Copy out each of the following lines verbatim, keeping every character, space, and line break unchanged.

-- Task input --
★ ★ ★

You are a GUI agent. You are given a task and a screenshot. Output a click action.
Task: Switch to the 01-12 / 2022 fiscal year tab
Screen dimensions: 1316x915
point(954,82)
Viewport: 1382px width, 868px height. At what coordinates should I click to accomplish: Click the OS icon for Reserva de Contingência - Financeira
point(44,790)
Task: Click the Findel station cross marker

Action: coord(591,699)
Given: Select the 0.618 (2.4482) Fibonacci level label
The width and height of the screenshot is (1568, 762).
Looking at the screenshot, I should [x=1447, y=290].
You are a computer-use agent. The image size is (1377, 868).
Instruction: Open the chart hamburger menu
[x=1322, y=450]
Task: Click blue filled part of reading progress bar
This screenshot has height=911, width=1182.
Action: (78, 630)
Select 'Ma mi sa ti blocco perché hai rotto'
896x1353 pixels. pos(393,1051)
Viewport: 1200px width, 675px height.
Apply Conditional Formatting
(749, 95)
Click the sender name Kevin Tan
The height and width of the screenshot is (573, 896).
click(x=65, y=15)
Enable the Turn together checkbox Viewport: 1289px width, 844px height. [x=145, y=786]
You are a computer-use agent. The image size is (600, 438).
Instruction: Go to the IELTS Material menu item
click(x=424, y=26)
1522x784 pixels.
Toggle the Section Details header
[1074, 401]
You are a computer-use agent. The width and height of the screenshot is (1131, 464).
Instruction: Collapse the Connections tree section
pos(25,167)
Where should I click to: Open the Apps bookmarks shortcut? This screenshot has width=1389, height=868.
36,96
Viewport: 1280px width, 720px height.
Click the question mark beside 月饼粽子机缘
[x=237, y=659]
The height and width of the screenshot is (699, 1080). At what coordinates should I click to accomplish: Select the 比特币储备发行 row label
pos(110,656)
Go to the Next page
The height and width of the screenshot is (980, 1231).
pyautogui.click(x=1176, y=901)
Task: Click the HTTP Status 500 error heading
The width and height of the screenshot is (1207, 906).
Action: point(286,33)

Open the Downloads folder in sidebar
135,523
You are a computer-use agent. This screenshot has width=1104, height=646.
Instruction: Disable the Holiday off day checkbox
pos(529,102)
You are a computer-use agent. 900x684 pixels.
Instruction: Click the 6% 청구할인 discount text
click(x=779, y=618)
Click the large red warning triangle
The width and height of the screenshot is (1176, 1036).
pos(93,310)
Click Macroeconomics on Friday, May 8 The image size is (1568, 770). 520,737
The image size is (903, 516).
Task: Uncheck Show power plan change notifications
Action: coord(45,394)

★ ★ ★

-- Exercise response --
You are a GUI agent. You are given a task and a screenshot. Output a click action.
Task: Switch to the 01-12 / 2022 fiscal year tab
Screen dimensions: 1316x915
point(954,82)
Viewport: 1382px width, 868px height. At what coordinates should I click to accomplish: Click the OS icon for Reserva de Contingência - Financeira
point(44,790)
Task: Click the Findel station cross marker

Action: coord(591,699)
Given: Select the 0.618 (2.4482) Fibonacci level label
The width and height of the screenshot is (1568, 762).
Looking at the screenshot, I should [x=1447, y=290].
You are a computer-use agent. The image size is (1377, 868).
Instruction: Open the chart hamburger menu
[x=1322, y=450]
Task: Click blue filled part of reading progress bar
This screenshot has height=911, width=1182.
Action: (78, 630)
Select 'Ma mi sa ti blocco perché hai rotto'
896x1353 pixels. pos(393,1051)
Viewport: 1200px width, 675px height.
Apply Conditional Formatting
(749, 95)
Click the sender name Kevin Tan
The height and width of the screenshot is (573, 896).
click(x=65, y=15)
Enable the Turn together checkbox Viewport: 1289px width, 844px height. [x=145, y=786]
You are a computer-use agent. The image size is (600, 438).
Instruction: Go to the IELTS Material menu item
click(x=424, y=26)
1522x784 pixels.
Toggle the Section Details header
[1074, 401]
You are a computer-use agent. The width and height of the screenshot is (1131, 464).
Instruction: Collapse the Connections tree section
pos(25,167)
Where should I click to: Open the Apps bookmarks shortcut? This screenshot has width=1389, height=868.
36,96
Viewport: 1280px width, 720px height.
Click the question mark beside 月饼粽子机缘
[x=237, y=659]
The height and width of the screenshot is (699, 1080). At what coordinates should I click to accomplish: Select the 比特币储备发行 row label
pos(110,656)
Go to the Next page
The height and width of the screenshot is (980, 1231).
pyautogui.click(x=1176, y=901)
Task: Click the HTTP Status 500 error heading
The width and height of the screenshot is (1207, 906).
Action: point(286,33)

Open the Downloads folder in sidebar
135,523
You are a computer-use agent. This screenshot has width=1104, height=646.
Instruction: Disable the Holiday off day checkbox
pos(529,102)
You are a computer-use agent. 900x684 pixels.
Instruction: Click the 6% 청구할인 discount text
click(x=779, y=618)
Click the large red warning triangle
The width and height of the screenshot is (1176, 1036).
pos(93,310)
Click Macroeconomics on Friday, May 8 The image size is (1568, 770). 520,737
The image size is (903, 516).
Task: Uncheck Show power plan change notifications
Action: coord(45,394)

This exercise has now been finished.